### GIVEN INFORMATION
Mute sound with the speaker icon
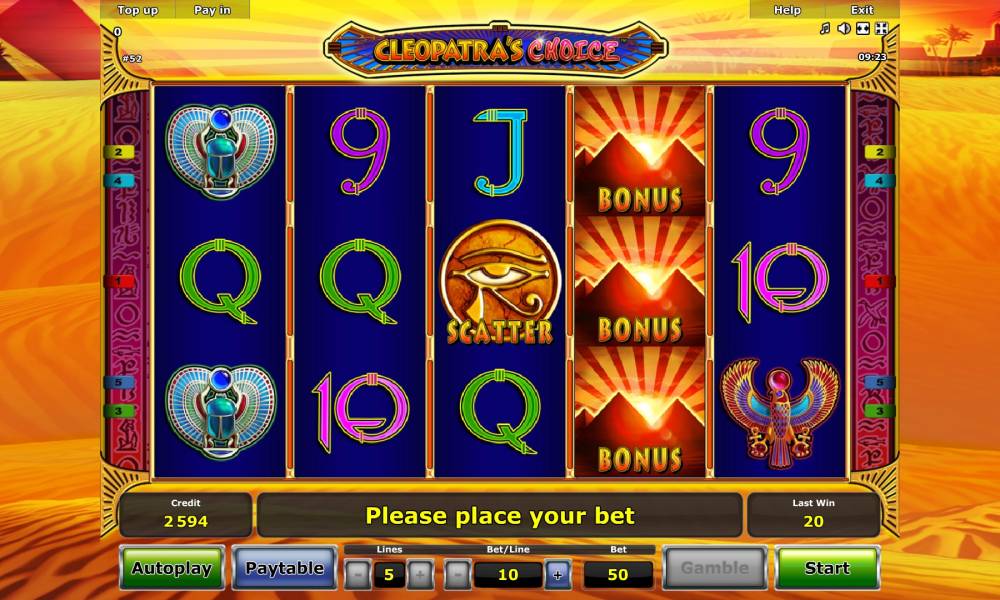This screenshot has height=600, width=1000. (844, 29)
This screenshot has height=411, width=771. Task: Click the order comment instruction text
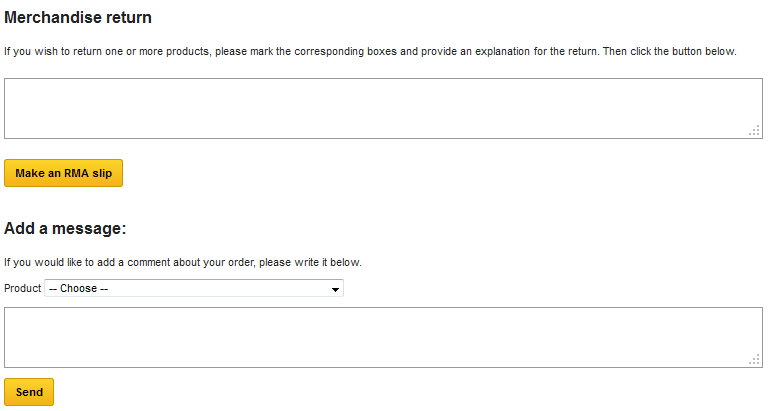pyautogui.click(x=183, y=263)
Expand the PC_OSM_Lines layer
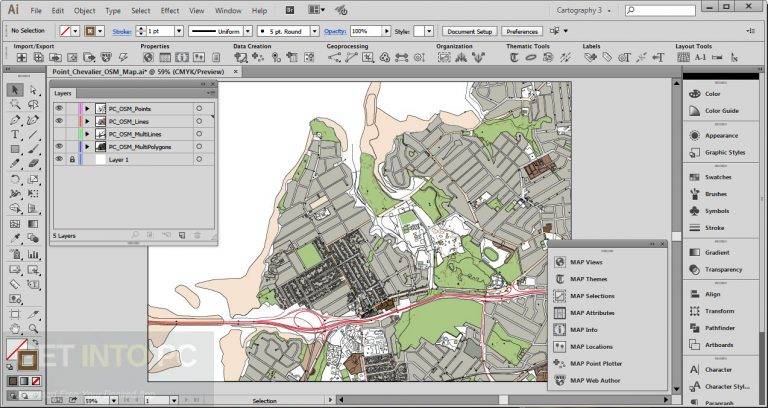768x408 pixels. (88, 121)
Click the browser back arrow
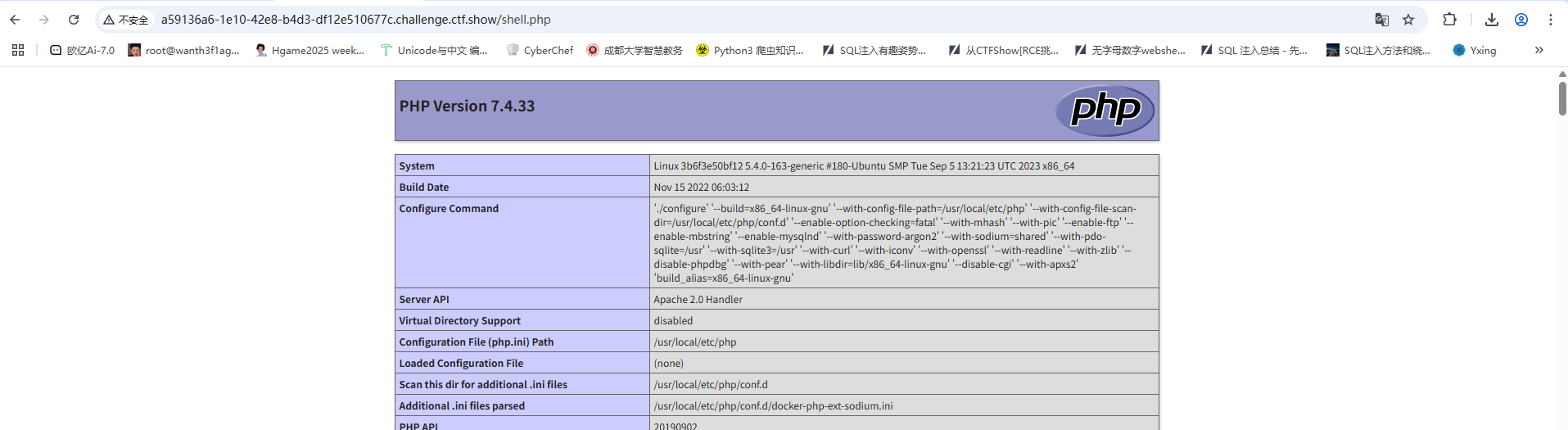Image resolution: width=1568 pixels, height=430 pixels. 15,20
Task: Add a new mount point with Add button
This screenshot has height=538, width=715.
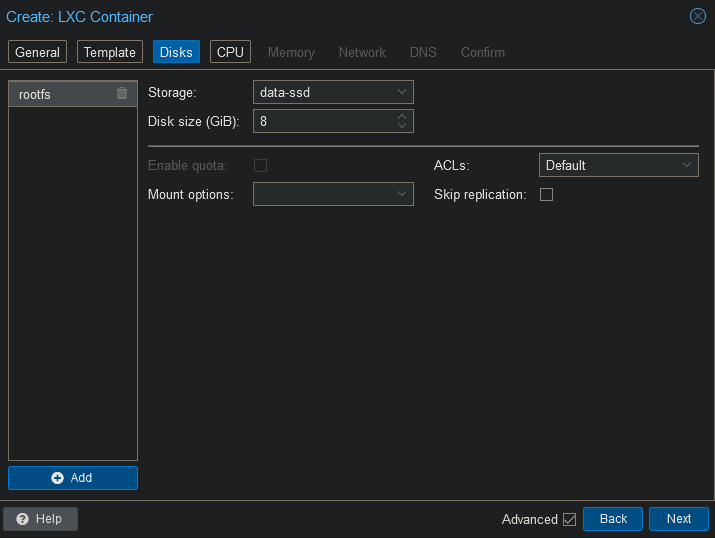Action: click(x=73, y=478)
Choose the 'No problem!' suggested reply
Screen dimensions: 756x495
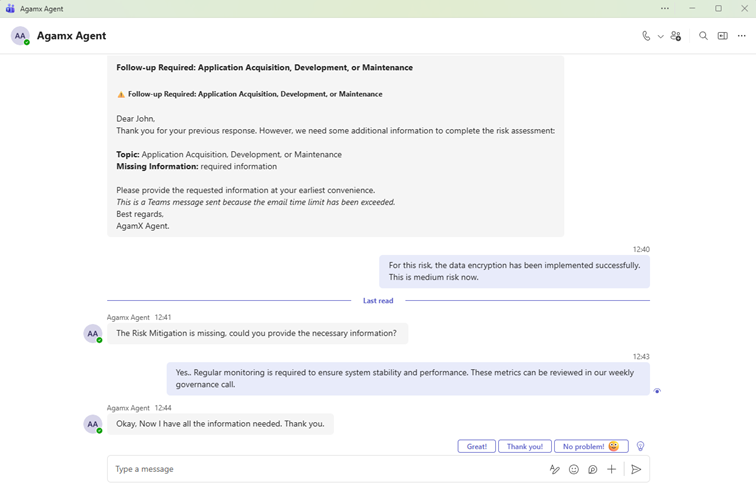pyautogui.click(x=591, y=446)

### EXERCISE DIRECTIONS
Starting at the line that has "Choose the 'No problem!' suggested reply" and continuing through the last line of the material, write every line out again, requests included. Multiply each coordinate in the answers by 0.2 and round to whole numbers, with halves going up, and leave out the pictures.

### THE OUTPUT
Choose the 'No problem!' suggested reply
Screen dimensions: 756x495
pyautogui.click(x=118, y=89)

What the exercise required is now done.